Hypothetical contours of equal likelihood from factorial combination of features along two dimensions.

The left panel shows a violation of PI because there is a nonzero covariance within a category. The middle panel shows a violation of PS along the A dimension due to a difference in perceptual effects at levels B1 and B2. The right panel depicts a violation of DS along dimension A since the decision bound is not orthogonal to the coordinate axes.

Interaction between dimensions can be evaluated at the level of individual categories or across several categories. There are three primary measures of interaction in GRT. Two of these pertain to perception or psychological representation of the categories and one pertains to categorisation decisions based on this psychological representation. The ellipses in Figure 2 illustrate how categories are perceived along two stimulus dimensions. The width of each ellipse represents variability in the perception of the category. In each panel, four categories result from factorial combination of two levels of each dimension. For example, the horizontal dimension (A) could represent perception of a low or high pitch tone, while the vertical dimension (B) could represent perception of low or high stimulus volume. In the left panel of Figure 2, the noncircular ellipse shows a positive correlation between pitch and volume perception within one category. For the remaining categories, the circular contours imply perceptual independence (PI). Within these three categories perceived pitch and volume do not interact.

In the middle panel of Figure 2, PI holds for each individual category. But there is perceptual interaction between dimensions across categories. Specifically, perceived values along dimension A are higher when paired with the lower level of dimension B. Continuing the previous example, this would indicate that pitch is perceived as higher in frequency when paired with lower levels of dimension B. This sort of perceptual interaction is termed a violation of perceptual separability (PS). In the middle panel of Figure 2, PS is violated along dimension A (perception of A depends on level of B) but PS holds (is not violated) along dimension B.
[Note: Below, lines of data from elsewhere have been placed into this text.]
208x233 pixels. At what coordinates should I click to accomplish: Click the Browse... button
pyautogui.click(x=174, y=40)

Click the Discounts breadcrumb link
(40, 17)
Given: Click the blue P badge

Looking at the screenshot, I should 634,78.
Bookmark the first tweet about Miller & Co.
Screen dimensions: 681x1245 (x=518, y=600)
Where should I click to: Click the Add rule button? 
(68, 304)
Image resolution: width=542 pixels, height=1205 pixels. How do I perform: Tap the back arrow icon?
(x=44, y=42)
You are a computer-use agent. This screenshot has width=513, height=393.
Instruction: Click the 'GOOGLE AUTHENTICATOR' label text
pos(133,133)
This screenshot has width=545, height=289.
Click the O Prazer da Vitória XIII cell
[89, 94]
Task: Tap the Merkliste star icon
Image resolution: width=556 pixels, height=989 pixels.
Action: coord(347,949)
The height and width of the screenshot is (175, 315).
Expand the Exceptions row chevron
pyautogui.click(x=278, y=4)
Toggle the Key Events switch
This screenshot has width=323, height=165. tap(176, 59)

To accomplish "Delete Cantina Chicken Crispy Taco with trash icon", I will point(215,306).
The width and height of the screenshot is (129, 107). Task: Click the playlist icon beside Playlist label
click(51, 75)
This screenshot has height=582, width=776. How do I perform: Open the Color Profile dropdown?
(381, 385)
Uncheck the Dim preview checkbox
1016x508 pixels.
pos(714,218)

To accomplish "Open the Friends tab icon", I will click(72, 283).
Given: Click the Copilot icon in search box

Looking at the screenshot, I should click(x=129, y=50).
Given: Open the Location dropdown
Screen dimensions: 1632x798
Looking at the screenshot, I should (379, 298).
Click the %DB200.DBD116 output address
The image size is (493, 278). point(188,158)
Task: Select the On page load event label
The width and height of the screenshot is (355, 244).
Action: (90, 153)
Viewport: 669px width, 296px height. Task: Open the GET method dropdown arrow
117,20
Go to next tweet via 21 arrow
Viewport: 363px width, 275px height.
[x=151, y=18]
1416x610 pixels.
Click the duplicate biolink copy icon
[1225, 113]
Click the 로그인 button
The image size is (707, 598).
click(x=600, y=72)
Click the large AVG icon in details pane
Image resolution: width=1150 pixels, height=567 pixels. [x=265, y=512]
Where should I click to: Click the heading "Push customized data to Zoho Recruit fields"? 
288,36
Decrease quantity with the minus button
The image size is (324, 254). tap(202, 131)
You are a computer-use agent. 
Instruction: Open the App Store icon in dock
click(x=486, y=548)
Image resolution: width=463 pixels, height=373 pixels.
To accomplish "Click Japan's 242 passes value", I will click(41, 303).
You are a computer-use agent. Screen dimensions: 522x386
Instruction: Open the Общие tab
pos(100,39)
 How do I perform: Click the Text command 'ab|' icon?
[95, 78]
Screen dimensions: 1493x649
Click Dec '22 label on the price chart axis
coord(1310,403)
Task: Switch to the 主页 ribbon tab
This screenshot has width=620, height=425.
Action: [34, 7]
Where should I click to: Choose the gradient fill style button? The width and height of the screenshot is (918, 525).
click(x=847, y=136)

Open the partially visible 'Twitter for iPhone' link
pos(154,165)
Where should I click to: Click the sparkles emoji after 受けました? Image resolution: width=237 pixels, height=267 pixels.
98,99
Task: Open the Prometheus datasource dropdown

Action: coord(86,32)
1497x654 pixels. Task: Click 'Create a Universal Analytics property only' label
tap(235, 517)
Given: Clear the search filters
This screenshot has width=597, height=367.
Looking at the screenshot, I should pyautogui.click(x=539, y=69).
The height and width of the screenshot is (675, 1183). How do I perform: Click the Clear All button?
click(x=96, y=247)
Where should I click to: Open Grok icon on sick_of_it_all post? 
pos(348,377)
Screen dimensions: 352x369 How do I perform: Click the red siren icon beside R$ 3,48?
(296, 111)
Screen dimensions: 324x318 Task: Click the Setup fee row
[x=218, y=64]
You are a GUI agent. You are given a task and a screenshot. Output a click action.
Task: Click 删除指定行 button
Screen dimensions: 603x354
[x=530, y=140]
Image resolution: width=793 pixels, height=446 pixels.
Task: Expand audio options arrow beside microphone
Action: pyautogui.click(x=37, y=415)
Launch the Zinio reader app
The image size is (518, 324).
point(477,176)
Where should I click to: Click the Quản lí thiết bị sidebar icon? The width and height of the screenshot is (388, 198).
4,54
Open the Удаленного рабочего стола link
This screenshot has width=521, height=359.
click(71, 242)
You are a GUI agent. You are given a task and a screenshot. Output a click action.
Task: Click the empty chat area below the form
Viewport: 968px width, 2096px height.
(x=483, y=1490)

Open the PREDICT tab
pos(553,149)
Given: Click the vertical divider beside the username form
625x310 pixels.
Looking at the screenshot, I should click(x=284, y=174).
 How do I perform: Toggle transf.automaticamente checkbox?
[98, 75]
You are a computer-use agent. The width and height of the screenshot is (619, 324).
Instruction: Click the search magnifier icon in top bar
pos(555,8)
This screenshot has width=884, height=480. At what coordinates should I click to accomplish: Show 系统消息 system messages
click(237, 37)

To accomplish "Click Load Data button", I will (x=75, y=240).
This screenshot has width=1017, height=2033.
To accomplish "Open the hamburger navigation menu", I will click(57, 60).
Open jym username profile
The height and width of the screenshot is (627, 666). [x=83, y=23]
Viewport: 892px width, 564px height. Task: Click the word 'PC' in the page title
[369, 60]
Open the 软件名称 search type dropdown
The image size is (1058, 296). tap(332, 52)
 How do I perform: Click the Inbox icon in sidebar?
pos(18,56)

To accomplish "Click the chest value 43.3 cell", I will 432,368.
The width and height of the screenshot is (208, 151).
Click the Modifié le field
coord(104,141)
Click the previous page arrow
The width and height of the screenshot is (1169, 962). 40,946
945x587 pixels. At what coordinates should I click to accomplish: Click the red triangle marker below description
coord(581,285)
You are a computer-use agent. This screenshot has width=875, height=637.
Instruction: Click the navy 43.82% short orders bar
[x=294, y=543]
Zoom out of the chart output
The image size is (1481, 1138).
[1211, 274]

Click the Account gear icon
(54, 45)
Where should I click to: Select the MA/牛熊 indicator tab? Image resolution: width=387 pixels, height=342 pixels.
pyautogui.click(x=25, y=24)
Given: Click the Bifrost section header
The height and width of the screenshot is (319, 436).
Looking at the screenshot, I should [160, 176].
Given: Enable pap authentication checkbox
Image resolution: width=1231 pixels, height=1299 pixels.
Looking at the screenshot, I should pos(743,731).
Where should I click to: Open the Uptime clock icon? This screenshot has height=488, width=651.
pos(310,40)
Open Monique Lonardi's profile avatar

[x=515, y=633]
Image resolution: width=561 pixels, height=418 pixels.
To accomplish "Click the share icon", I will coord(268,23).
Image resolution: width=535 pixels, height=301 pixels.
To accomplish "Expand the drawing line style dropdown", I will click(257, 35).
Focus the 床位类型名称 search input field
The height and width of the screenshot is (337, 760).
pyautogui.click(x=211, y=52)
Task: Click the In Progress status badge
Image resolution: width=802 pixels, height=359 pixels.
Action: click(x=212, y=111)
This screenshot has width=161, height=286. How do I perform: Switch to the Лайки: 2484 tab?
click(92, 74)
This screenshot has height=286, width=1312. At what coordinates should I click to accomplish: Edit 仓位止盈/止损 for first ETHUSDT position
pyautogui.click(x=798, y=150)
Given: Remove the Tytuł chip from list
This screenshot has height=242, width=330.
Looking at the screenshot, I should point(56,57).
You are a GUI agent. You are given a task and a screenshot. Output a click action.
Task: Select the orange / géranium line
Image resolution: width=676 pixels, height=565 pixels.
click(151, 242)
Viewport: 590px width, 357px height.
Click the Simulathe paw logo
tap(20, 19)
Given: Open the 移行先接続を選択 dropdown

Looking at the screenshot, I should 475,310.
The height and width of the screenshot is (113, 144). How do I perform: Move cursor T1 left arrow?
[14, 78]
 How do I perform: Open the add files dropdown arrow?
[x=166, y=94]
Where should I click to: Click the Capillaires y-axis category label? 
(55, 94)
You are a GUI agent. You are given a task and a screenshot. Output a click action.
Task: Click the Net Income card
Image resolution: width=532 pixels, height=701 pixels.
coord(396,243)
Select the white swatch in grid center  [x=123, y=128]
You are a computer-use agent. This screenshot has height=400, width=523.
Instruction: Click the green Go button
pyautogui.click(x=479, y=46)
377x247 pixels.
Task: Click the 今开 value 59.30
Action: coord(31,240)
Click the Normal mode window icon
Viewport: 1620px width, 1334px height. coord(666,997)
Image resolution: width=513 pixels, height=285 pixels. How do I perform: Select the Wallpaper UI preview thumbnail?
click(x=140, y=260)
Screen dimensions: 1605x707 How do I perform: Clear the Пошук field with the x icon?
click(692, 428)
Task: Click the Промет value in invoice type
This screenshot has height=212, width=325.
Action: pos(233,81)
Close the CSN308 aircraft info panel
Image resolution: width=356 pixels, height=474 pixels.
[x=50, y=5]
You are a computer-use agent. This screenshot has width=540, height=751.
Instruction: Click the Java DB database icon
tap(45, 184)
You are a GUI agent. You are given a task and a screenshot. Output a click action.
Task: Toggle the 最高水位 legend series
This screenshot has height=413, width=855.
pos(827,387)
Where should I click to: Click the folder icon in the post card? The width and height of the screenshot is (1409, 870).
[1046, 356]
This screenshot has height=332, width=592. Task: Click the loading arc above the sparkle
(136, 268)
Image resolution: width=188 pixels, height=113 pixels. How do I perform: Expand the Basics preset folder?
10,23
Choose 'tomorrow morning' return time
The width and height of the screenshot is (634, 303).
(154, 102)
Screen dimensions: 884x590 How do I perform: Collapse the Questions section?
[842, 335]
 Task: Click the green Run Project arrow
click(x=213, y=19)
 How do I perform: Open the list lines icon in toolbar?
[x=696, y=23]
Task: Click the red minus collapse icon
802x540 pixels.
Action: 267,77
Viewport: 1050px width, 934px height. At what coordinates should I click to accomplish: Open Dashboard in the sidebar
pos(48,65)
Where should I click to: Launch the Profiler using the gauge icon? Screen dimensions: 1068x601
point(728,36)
Finally, decisional separability (DS) refers to interactions between dimensions in terms of the decision bounds separating the space into response regions. This is the multivariate analogue of the decision criterion, β, in signal detection theory. DS holds when the criterion used to separate categories along one dimension is the same at both levels of the other dimension (in the 2D case). Figure 2 (right panel) shows a violation of DS along dimension A, while DS holds along dimension B. In this example, although there is no perceptual interaction at all between the dimensions pitch and volume, classification responding would be biased toward the A2 response (high pitch) for stimuli presented at B1 (low volume), and responding would favour the A1 response at B2. This dimensional interaction is reflected in the angle of the decision bound on dimension A, indicating that response bias is the result of decisions about the stimulus categories rather than perception of the stimulus categories.

Current Study

The intent of the current study was to apply GRT to participants’ classification of spam emails. These emails varied systematically along dimensions of prose awkwardness, abnormality of email structure, and plausibility of email premise. Testing for dimensional interactions at perceptual and decisional levels with these categories provides insight into how individuals mentally construe threat cues in email.

We generated three sets of spam email categories. Each set contained four categories created by factorially combining binary levels of two stimulus dimensions (e.g., low/high premise plausibility by normal/abnormal structure). Although these features can appear in legitimate emails, the task required classifying emails according to these stimulus dimensions in order to facilitate model-based understanding of feature interactions (rather than classifying stimuli as spam or not-spam). We included only spam emails to focus participants’ attention to this aspect of email processing. Our findings should be corroborated in future work that includes non-spam emails as well.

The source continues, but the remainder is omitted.